Open-Access: This article is an open-access article which was selected by an in-house editor and fully peer-reviewed by external reviewers. It is distributed in accordance with the Creative Commons Attribution Non Commercial (CC BY-NC 4.0) license, which permits others to distribute, remix, adapt, build upon this work non-commercially, and license their derivative works on different terms, provided the original work is properly cited and the use is non-commercial. See: http://creativecommons.org/licenses/by-nc/4.0/
Corresponding author: Mei-Li Duan, MD, PhD, Chief Doctor, Department of Intensive Care Unit, Beijing Friendship Hospital, Capital Medical University, 95 Yong An Road, Xi Cheng District, Beijing 100050, China. 13001058598@163.com
Received: November 10, 2019 Peer-review started: November 10, 2019 First decision: November 19, 2019 Revised: November 25, 2019 Accepted: December 6, 2019 Article in press: December 6, 2019 Published online: January 26, 2020 Processing time: 67 Days and 15.8 Hours
Abstract
BACKGROUND
Japanese encephalitis (JE) is a serious public health concern with a high mortality rate in many Asian countries. For many years, JE virus (JEV) was considered the major cause of viral encephalitis in Asia. Although most JE cases are asymptomatic, the case fatality rate approaches 30%, and approximately 30%–50% of survivors have long-term neurological sequelae. To the best of our knowledge, JEV infection has never been reported following liver transplantation.
CASE SUMMARY
We report a case of a woman who underwent liver transplantation for autoimmune liver disease but presented with fever and neurological symptoms 13 d after transplantation. Magnetic resonance imaging revealed JEV infection, and positive immunoglobulin M antibody to JEV in blood and cerebrospinal fluid confirmed JE. The patient was treated with antiviral agents, immune regulation, and organ function support. No neurological sequelae were present after 1 year of follow-up.
CONCLUSION
Imaging and lumbar puncture examination should be performed as soon as possible in patients with fever and central nervous system symptoms after liver transplantation, and the possibility of atypical infection should be considered, which is helpful for early diagnosis and improved prognosis.

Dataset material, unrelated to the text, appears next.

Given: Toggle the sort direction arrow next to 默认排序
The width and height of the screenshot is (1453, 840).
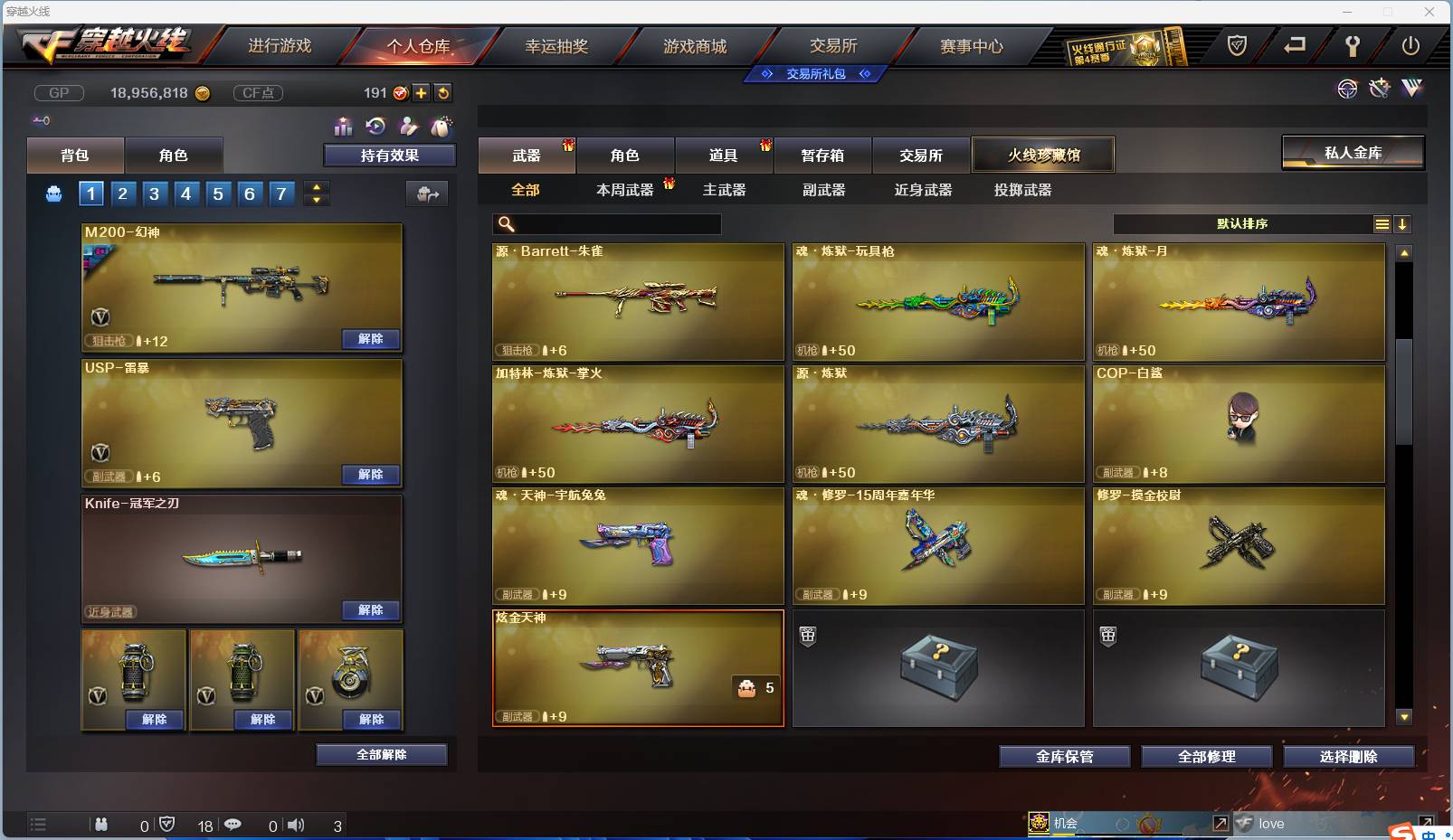Looking at the screenshot, I should [1403, 223].
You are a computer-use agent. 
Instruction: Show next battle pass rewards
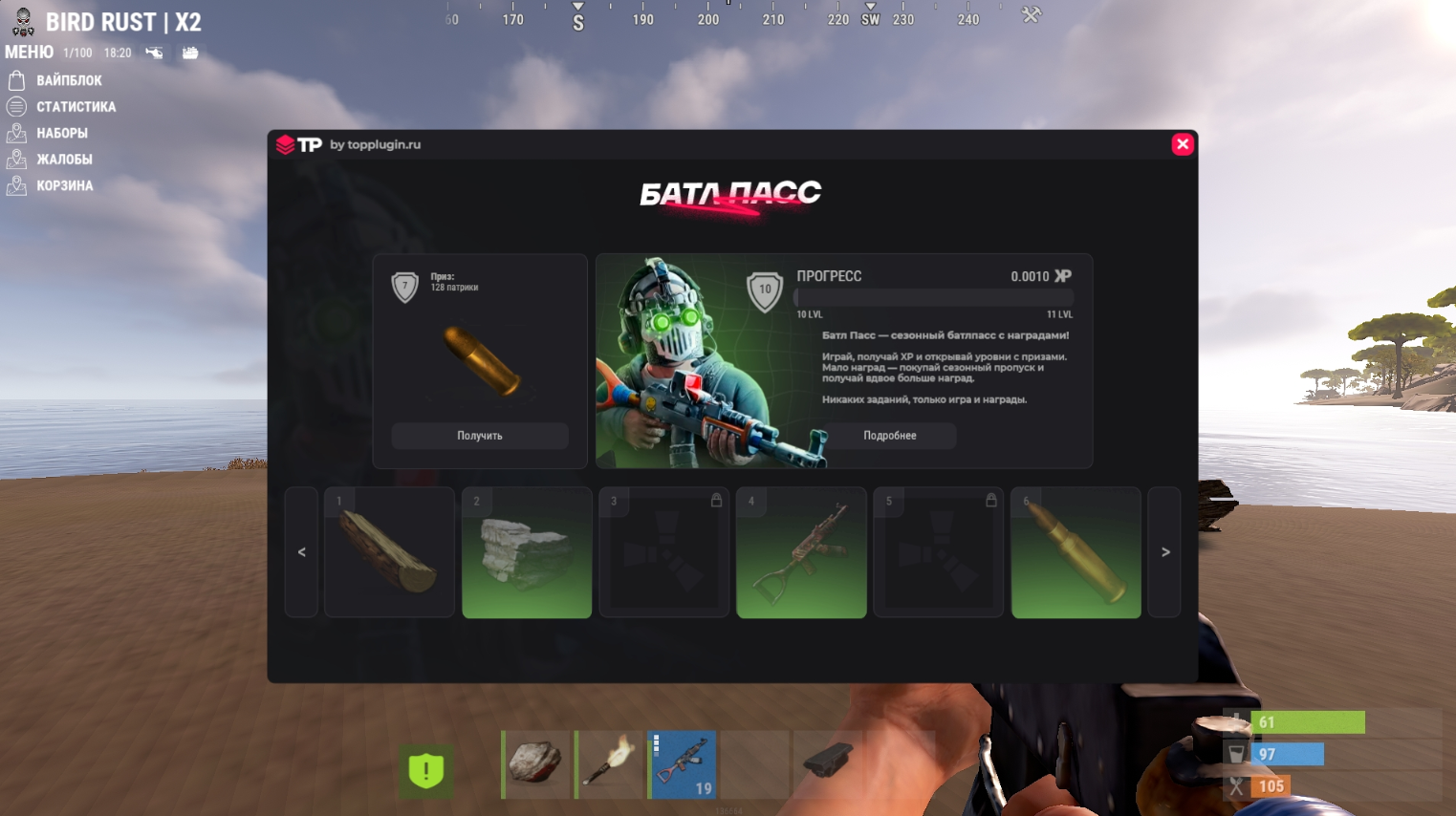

Core tip: Japanese encephalitis is a serious public health concern with a high mortality rate in many Asian countries. We describe a rare case of a woman who underwent liver transplantation and was subsequently diagnosed with Japanese encephalitis. This case highlights the need for performing imaging and lumbar puncture examination as soon as possible in patients with fever and central nervous system symptoms after liver transplantation.